Textausschnitt
Zu Sozialstruktur, Bildungsstand und Rechtslage der ländlichen Bevölkerung der Sowjetunion in der NÖP-Zeit 1921-1927


Seminararbeit, 2002

23 Seiten, Note: 2,3


Leseprobe


Inhaltsverzeichnis

Einleitung

I. Die Ausgangslage: Bevölkerung und Wirtschaft auf dem Lande im ehemaligen Russischen Reich zu Beginn der 20-er Jahre und Einführung der NÖP
1. Bevölkerung und Wirtschaft der späteren Sowjetunion zu Beginn der 20-er Jahre
2. Einführung der NÖP

II. Die Sozialstruktur auf dem Dorf der NÖP-Zeit
1. Sozialistische Klasseneinteilung
a. Landlose Arbeitskräfte – „batraki“
b. Die armen Bauern – „bedn’aki“
c. Die Mittelbauern – „seredn’aki“
d. Die reichen Bauern – „kulaki“
e. Lehrer und Geistliche
2. Ziel und Erfolge der sozialistischen Klasseneinteilung

III. Bildungsstand auf dem Lande in den 20-er Jahren und Leninistische Kulturrevolution.

Vorliegendes Material
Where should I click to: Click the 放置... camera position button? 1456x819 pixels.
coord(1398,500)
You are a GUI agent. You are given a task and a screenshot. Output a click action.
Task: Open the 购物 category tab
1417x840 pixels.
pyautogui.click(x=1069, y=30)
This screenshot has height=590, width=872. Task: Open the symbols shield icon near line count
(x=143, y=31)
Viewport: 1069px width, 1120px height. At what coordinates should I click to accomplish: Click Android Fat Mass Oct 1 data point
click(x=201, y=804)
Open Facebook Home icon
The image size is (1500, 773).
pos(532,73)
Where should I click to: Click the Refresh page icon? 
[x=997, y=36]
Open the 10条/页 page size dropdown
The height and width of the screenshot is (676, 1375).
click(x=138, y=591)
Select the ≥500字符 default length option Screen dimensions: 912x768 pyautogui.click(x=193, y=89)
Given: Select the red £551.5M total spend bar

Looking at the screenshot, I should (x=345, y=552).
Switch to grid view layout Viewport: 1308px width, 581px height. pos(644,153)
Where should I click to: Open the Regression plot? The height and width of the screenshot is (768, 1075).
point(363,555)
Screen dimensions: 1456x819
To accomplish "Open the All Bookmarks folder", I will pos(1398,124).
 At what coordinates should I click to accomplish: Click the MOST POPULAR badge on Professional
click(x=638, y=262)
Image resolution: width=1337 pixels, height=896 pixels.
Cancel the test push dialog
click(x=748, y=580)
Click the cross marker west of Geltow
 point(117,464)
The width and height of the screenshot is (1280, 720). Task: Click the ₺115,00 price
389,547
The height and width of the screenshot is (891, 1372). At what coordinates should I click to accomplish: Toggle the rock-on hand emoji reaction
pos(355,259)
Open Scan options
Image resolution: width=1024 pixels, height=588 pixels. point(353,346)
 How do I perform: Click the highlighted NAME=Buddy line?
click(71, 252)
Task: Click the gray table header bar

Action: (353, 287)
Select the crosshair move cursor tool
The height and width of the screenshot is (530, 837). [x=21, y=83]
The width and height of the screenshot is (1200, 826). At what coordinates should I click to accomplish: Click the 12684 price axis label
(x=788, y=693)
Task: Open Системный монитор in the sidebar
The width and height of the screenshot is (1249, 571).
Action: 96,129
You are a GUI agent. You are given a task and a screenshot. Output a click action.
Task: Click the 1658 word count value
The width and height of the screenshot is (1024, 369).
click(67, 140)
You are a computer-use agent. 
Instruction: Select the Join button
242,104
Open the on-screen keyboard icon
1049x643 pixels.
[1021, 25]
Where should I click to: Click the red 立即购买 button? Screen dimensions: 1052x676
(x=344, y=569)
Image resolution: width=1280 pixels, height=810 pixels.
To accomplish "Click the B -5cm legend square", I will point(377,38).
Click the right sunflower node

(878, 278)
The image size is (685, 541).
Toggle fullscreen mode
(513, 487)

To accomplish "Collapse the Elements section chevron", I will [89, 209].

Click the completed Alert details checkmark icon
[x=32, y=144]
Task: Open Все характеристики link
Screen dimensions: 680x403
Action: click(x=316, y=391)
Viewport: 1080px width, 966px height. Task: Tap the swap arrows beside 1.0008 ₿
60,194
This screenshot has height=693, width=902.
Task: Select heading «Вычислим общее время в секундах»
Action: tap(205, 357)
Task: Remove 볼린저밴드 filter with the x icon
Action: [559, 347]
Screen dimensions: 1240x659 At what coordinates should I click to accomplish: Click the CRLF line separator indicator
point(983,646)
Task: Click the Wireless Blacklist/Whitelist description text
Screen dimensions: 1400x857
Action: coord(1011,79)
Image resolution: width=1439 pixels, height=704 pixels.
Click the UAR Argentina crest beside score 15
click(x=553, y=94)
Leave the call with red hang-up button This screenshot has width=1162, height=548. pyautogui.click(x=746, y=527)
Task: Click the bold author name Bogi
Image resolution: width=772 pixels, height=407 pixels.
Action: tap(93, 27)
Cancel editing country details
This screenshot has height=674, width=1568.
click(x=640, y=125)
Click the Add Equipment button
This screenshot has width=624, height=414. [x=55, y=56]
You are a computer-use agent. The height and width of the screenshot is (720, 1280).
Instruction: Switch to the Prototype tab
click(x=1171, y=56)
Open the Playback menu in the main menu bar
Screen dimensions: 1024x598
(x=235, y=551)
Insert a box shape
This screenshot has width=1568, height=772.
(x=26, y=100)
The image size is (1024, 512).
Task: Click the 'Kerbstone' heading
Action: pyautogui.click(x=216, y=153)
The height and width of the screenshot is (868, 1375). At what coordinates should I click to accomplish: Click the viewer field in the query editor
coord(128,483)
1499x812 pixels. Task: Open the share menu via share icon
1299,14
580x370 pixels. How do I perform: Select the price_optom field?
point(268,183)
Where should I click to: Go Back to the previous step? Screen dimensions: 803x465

Übungsaufgaben
[1] Führen Sie alle russischen Bezeichnungen für Gruppen der Dorfbevölkerung auf, die der Textausschnitt in Anführungszeichen nennt.
[2] Geben Sie den Teil des Textausschnitts zwischen „II. Die Sozialstruktur“ und „und Leninistische Kulturrevolution.“, beide eingeschlossen, wortgetreu wieder.
Die Zeilen werden für die Bearbeitung nicht benötigt.

Bearbeitete Übung
[1]
„batraki“
„bedn’aki“
„seredn’aki“
„kulaki“

[2]
II. Die Sozialstruktur auf dem Dorf der NÖP-Zeit
1. Sozialistische Klasseneinteilung
a. Landlose Arbeitskräfte – „batraki“
b. Die armen Bauern – „bedn’aki“
c. Die Mittelbauern – „seredn’aki“
d. Die reichen Bauern – „kulaki“
e. Lehrer und Geistliche
2. Ziel und Erfolge der sozialistischen Klasseneinteilung

III. Bildungsstand auf dem Lande in den 20-er Jahren und Leninistische Kulturrevolution.